Andai aku sekarang berada di sebuah istana, maka pangeran macam apa yang begitu menyukai dirinya sendiri hingga memajang gambarnya di setiap sudut istana? Namun, aku tidak mungkin berada di istana, kan? Karena satu-satunya istana di Mundaneland hanyalah Istana Ratu Putih. Kecuali, jika aku tidak berada di Mundaneland.

Aku mulai dilanda panik. Dengan gerakan tiba-tiba, aku memaksa punggungku menegak hingga merasakan sakit menusuk di bagian perut dan bahu.
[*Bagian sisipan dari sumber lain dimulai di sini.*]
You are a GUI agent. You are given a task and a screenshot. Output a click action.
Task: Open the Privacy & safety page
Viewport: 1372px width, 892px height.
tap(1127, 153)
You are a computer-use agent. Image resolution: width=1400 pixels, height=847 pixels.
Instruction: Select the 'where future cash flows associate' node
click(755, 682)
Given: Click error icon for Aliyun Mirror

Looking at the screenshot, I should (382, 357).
Aku refleks meringis seraya mengumpat.

"Benar-benar tidak punya sopan santun."

Sebuah suara dingin yang sedikit serak mengaketkanku. Rupanya, seseorang telah mengawasiku, entah sejak kapan, dari ambang pintu besar berukir mural sang pangeran yang tadinya luput dari pengamatanku. Sepasang matanya biru nan dalam dengan sorot tajam, dibingkai sepasang alis tebal yang membuat tatapannya begitu mempesona. Kulit pucatnya seolah tanpa cela begitu kontras dengan rambut gelap cokelatnya yang berkilauan dan terawat. Sekilas sosok itu terlihat begitu tidak manusiawi, karena begitu sempurna dan tanpa cela. Namun, sedetik kemudian, aku menyadari satu hal, wajah rupawan yang begitu familier itu rupanya wajah pangeran yang terpatri pada setiap mural di ruangan ini. Berarti dialah penguasa tempat ini.
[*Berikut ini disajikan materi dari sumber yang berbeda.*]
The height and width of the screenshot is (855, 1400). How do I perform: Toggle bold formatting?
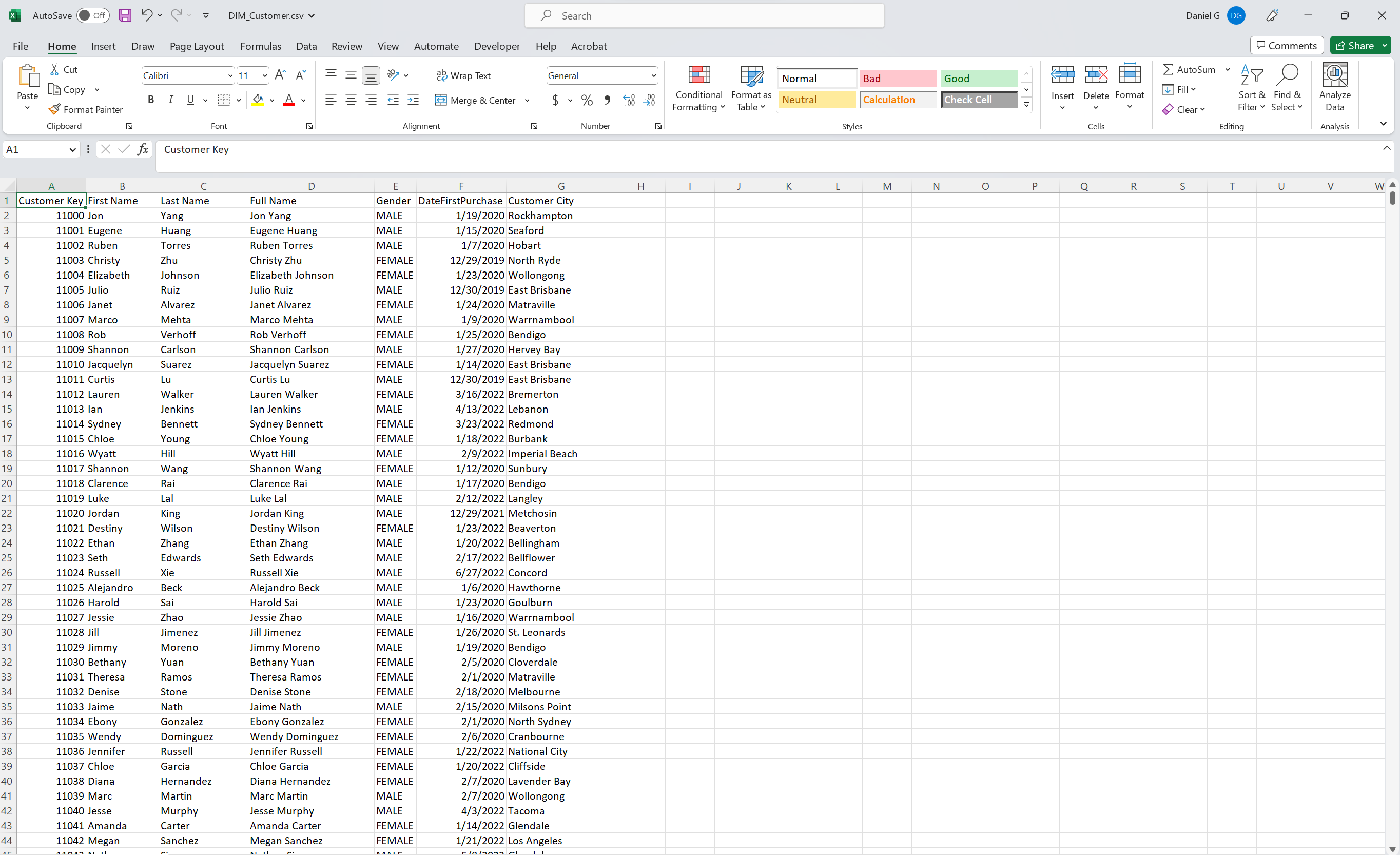[x=150, y=100]
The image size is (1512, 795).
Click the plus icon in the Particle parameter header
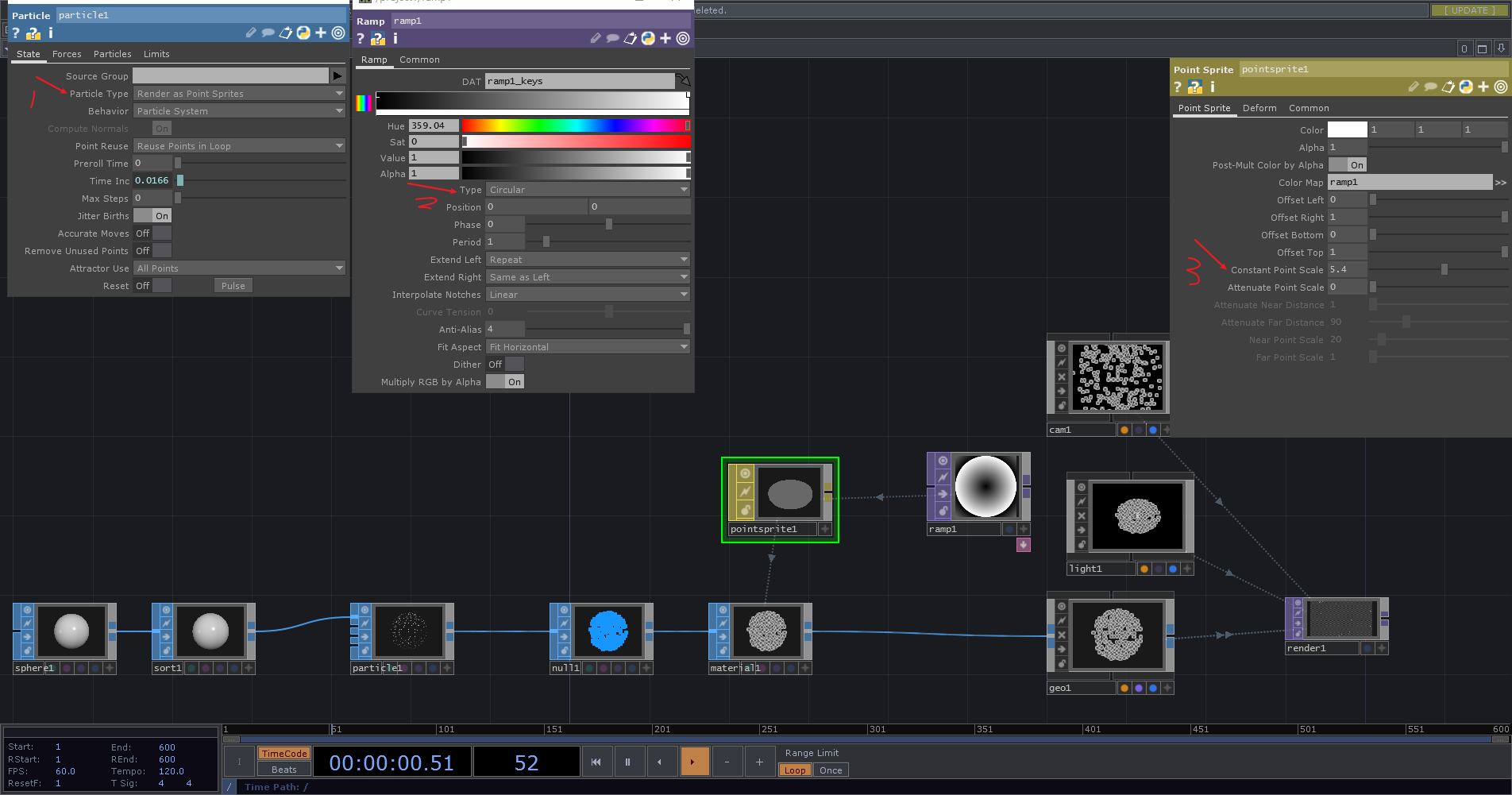321,33
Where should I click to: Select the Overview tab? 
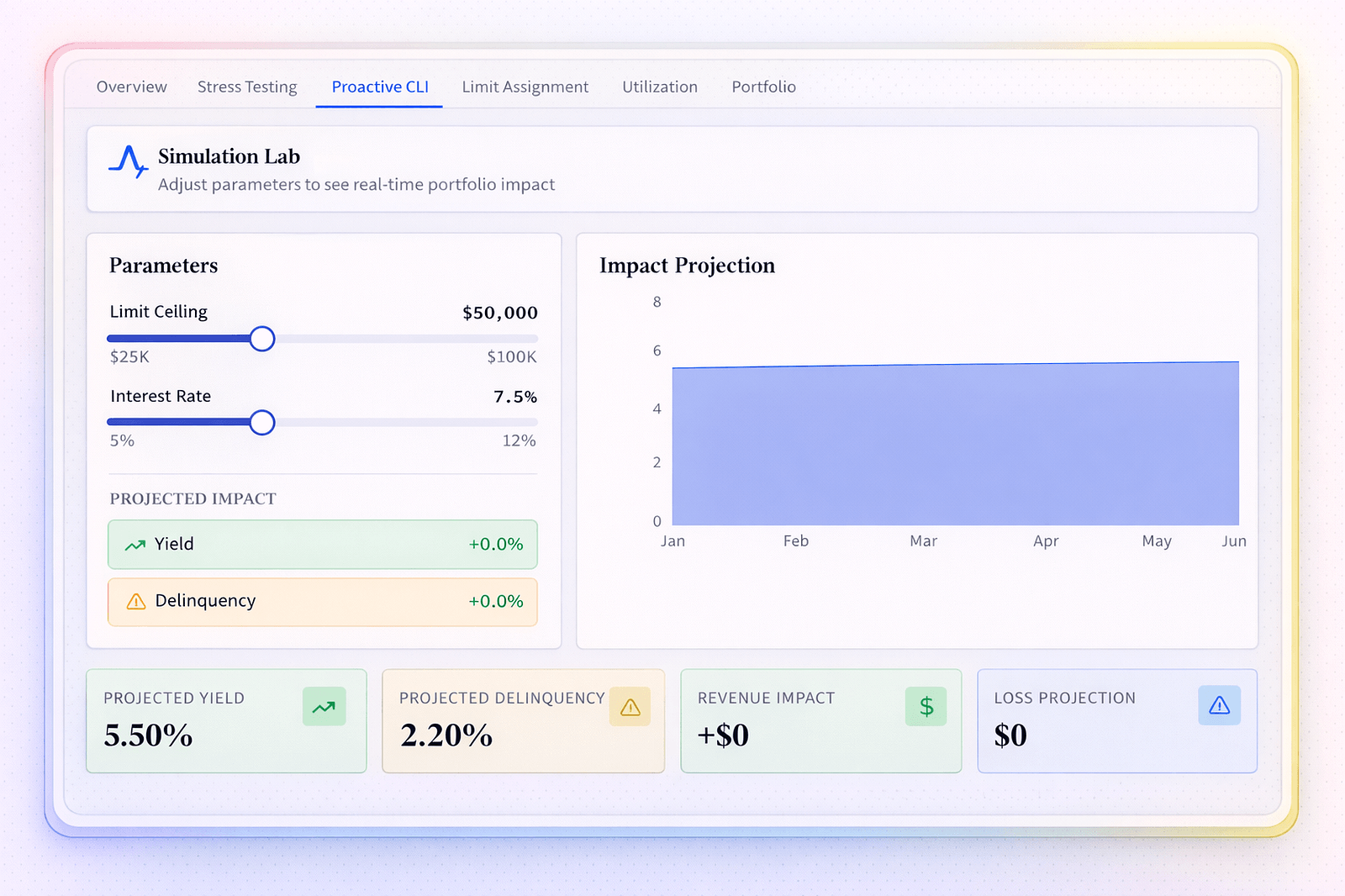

Aku berdeham, mencoba mengatur debaran liar jantungku dan mencari sedikit referensi di dalam otakku tentang sopan santun. Namun, sangat sedikit sekali yang dapat kutemukan. "Siapa kau?" balasku dengan nada tak kalah tajam. Di balik selimut bulu yang tebal ini tanganku mengepal garang, siap menghajarnya jika ia kembali menghinaku.